A second sea voyage was also completed. On 31 December 2019, the Phoenicia docked in the port of Santo Domingo, Dominican Republic. For this final voyage, Beale set out to demonstrate that the Phoenicians could have crossed the Atlantic Ocean long before Christopher Columbus. The journey was launched on 28 September 2019 in the commune of Carthage, Tunisia, site of the ancient city of Carthage, and reached Santo Domingo before 31 December 2019.

One theory claimed that the Canaanites, who were later called Phoenicians by the Greeks, may have been the first to reach the Americas. According to American anthropologist Marshall McKusick (1979), Punic inscriptions on the east coast of North America have been found to be misidentifications or fraud. The American historian Ronald H. Fritze concluded in 2009 that although technically possible, "no archaeological evidence has yet been discovered to prove the contentions of Irwin, Gordon, Bailey, Fell and others. Since even the fleeting Norse presence in Vinland left definite archaeological remains at L'Anse aux Meadows in Newfoundland, it seems logical that the allegedly more extensive Phoenician and Carthaginian presence would have left similar evidence. The absence of such remains is strong circumstantial evidence that the Phoenicians and Carthaginians never reached the Americas."

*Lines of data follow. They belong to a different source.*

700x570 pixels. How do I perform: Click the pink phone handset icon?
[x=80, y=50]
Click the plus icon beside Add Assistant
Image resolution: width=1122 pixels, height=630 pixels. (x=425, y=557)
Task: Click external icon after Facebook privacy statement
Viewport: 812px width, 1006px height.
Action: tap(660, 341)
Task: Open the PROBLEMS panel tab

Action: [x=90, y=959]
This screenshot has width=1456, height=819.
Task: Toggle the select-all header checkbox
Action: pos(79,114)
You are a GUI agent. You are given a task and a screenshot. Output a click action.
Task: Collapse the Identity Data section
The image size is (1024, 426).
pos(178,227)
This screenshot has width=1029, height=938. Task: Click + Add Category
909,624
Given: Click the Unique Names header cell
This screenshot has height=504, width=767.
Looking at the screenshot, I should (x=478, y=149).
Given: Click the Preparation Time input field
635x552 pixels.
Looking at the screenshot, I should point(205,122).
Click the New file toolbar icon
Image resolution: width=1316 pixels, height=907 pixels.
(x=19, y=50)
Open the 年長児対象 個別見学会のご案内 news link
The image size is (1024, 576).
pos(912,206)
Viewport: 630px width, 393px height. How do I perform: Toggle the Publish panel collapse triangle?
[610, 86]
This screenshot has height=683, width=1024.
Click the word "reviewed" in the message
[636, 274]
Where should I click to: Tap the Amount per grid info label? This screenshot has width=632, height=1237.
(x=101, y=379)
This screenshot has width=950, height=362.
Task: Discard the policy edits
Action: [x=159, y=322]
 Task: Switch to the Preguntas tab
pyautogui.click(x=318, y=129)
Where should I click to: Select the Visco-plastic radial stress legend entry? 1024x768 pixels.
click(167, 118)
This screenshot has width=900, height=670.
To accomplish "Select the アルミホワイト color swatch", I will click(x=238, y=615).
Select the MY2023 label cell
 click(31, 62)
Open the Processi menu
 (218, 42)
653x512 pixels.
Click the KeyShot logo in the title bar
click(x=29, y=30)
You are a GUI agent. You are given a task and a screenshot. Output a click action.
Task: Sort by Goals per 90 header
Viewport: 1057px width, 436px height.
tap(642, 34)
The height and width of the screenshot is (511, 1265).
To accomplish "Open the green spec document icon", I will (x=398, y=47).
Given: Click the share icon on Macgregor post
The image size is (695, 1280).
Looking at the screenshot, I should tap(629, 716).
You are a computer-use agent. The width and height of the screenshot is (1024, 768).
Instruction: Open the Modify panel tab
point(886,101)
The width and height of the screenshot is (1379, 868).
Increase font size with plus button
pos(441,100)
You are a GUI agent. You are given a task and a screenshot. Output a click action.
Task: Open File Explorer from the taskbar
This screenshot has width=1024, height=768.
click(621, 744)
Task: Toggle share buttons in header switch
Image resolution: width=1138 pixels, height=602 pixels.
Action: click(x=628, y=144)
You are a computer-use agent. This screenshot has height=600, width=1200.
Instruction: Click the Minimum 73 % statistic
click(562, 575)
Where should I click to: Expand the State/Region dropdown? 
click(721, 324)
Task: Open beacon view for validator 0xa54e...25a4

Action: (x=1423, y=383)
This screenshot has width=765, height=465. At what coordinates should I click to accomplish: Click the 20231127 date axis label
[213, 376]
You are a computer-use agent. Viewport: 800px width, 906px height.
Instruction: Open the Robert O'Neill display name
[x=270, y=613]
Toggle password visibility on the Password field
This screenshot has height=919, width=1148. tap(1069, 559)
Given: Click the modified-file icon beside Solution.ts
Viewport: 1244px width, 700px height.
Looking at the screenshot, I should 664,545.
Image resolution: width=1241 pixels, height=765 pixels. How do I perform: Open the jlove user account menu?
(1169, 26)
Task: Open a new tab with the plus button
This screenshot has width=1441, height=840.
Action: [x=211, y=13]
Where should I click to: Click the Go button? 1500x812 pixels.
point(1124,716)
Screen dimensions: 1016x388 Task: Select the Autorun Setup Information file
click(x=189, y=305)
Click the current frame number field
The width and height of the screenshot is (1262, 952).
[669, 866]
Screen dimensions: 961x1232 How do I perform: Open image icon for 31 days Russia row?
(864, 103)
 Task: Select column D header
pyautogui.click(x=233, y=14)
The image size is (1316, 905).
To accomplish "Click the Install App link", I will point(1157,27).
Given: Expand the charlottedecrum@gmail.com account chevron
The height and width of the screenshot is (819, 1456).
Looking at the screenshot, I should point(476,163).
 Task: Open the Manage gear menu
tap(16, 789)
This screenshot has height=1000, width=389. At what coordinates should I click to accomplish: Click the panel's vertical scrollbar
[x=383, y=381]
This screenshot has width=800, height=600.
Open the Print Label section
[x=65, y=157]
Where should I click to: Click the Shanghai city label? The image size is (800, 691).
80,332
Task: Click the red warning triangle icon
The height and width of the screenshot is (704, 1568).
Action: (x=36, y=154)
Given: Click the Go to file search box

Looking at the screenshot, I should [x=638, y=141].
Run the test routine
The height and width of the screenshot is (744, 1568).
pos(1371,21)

==Purchase by Latter Day Saints==
The ship has been purchased by members of the Latter Day Saint movement, with the intent of restoring it and setting up a visitor center in Iowa, US, near the Mississippi River. Their website says, "We will unveil the magnificence of a historic ship that goes back 2,600 years from the time when Mulek and his people traveled from Jerusalem to the Heartland of America."